■ WORK TASK ■
Each line below should be quoted exactly, please.

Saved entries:
--------
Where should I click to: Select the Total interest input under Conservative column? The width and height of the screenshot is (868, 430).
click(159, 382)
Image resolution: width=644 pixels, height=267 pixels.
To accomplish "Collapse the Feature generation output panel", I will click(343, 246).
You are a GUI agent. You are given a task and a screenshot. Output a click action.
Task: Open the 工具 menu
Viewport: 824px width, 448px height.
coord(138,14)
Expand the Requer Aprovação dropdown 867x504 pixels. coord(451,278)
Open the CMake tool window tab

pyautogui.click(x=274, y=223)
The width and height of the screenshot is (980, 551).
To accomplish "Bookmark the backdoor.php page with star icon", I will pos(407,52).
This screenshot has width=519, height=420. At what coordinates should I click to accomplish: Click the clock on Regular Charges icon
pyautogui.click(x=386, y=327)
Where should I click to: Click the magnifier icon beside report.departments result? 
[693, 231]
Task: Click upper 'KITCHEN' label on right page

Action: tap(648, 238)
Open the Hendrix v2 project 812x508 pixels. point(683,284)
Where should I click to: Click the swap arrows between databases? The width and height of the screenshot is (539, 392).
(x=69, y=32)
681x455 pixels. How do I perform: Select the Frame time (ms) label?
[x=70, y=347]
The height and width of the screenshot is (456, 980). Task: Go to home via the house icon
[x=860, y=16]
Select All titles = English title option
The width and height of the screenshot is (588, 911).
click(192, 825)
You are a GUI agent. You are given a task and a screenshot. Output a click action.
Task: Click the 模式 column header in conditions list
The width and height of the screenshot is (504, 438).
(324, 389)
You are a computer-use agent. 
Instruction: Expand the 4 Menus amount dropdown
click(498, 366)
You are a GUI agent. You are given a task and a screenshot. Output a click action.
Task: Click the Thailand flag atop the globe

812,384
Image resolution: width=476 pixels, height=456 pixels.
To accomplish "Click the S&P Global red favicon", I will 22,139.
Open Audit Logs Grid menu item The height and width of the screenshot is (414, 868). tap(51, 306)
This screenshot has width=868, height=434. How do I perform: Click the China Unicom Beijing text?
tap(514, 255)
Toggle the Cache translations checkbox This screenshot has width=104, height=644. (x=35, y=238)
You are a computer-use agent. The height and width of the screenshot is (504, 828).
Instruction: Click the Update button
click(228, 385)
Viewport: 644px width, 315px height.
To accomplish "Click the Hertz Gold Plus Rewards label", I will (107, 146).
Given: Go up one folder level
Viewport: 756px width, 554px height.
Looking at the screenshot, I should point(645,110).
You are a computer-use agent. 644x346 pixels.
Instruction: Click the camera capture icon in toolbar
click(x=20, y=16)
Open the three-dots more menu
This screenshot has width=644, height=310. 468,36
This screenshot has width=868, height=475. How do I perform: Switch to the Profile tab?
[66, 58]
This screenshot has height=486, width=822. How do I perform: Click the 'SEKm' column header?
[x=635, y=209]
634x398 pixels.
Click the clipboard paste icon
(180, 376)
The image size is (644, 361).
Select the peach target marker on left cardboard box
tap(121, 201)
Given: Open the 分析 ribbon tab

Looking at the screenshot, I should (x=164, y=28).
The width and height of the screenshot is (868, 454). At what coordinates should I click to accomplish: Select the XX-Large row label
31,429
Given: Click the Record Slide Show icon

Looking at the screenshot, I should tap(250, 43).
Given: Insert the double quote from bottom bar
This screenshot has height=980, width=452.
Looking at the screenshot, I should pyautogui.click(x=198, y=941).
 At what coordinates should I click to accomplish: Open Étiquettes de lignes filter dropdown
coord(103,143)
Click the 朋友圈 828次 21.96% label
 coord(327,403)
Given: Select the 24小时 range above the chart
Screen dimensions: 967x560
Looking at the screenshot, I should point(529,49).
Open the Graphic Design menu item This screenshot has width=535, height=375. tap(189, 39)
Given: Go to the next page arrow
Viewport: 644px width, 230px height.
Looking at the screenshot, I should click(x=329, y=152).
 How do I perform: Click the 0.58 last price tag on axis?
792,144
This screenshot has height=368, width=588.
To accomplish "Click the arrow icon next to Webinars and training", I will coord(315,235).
--------
■ RESULT OF THIS TASK ■
Where should I click to: Select the Total interest input under Conservative column? The width and height of the screenshot is (868, 430).
click(159, 382)
Image resolution: width=644 pixels, height=267 pixels.
To accomplish "Collapse the Feature generation output panel", I will click(343, 246).
You are a GUI agent. You are given a task and a screenshot. Output a click action.
Task: Open the 工具 menu
Viewport: 824px width, 448px height.
coord(138,14)
Expand the Requer Aprovação dropdown 867x504 pixels. coord(451,278)
Open the CMake tool window tab

pyautogui.click(x=274, y=223)
The width and height of the screenshot is (980, 551).
To accomplish "Bookmark the backdoor.php page with star icon", I will pos(407,52).
This screenshot has width=519, height=420. At what coordinates should I click to accomplish: Click the clock on Regular Charges icon
pyautogui.click(x=386, y=327)
Where should I click to: Click the magnifier icon beside report.departments result? 
[693, 231]
Task: Click upper 'KITCHEN' label on right page

Action: tap(648, 238)
Open the Hendrix v2 project 812x508 pixels. point(683,284)
Where should I click to: Click the swap arrows between databases? The width and height of the screenshot is (539, 392).
(x=69, y=32)
681x455 pixels. How do I perform: Select the Frame time (ms) label?
[x=70, y=347]
The height and width of the screenshot is (456, 980). Task: Go to home via the house icon
[x=860, y=16]
Select All titles = English title option
The width and height of the screenshot is (588, 911).
click(192, 825)
You are a GUI agent. You are given a task and a screenshot. Output a click action.
Task: Click the 模式 column header in conditions list
The width and height of the screenshot is (504, 438).
(324, 389)
You are a computer-use agent. 
Instruction: Expand the 4 Menus amount dropdown
click(498, 366)
You are a GUI agent. You are given a task and a screenshot. Output a click action.
Task: Click the Thailand flag atop the globe

812,384
Image resolution: width=476 pixels, height=456 pixels.
To accomplish "Click the S&P Global red favicon", I will 22,139.
Open Audit Logs Grid menu item The height and width of the screenshot is (414, 868). tap(51, 306)
This screenshot has width=868, height=434. How do I perform: Click the China Unicom Beijing text?
tap(514, 255)
Toggle the Cache translations checkbox This screenshot has width=104, height=644. (x=35, y=238)
You are a computer-use agent. The height and width of the screenshot is (504, 828).
Instruction: Click the Update button
click(228, 385)
Viewport: 644px width, 315px height.
To accomplish "Click the Hertz Gold Plus Rewards label", I will (107, 146).
Given: Go up one folder level
Viewport: 756px width, 554px height.
Looking at the screenshot, I should point(645,110).
You are a computer-use agent. 644x346 pixels.
Instruction: Click the camera capture icon in toolbar
click(x=20, y=16)
Open the three-dots more menu
This screenshot has width=644, height=310. 468,36
This screenshot has width=868, height=475. How do I perform: Switch to the Profile tab?
[66, 58]
This screenshot has height=486, width=822. How do I perform: Click the 'SEKm' column header?
[x=635, y=209]
634x398 pixels.
Click the clipboard paste icon
(180, 376)
The image size is (644, 361).
Select the peach target marker on left cardboard box
tap(121, 201)
Given: Open the 分析 ribbon tab

Looking at the screenshot, I should (x=164, y=28).
The width and height of the screenshot is (868, 454). At what coordinates should I click to accomplish: Select the XX-Large row label
31,429
Given: Click the Record Slide Show icon

Looking at the screenshot, I should tap(250, 43).
Given: Insert the double quote from bottom bar
This screenshot has height=980, width=452.
Looking at the screenshot, I should pyautogui.click(x=198, y=941).
 At what coordinates should I click to accomplish: Open Étiquettes de lignes filter dropdown
coord(103,143)
Click the 朋友圈 828次 21.96% label
 coord(327,403)
Given: Select the 24小时 range above the chart
Screen dimensions: 967x560
Looking at the screenshot, I should point(529,49).
Open the Graphic Design menu item This screenshot has width=535, height=375. tap(189, 39)
Given: Go to the next page arrow
Viewport: 644px width, 230px height.
Looking at the screenshot, I should click(x=329, y=152).
 How do I perform: Click the 0.58 last price tag on axis?
792,144
This screenshot has height=368, width=588.
To accomplish "Click the arrow icon next to Webinars and training", I will coord(315,235).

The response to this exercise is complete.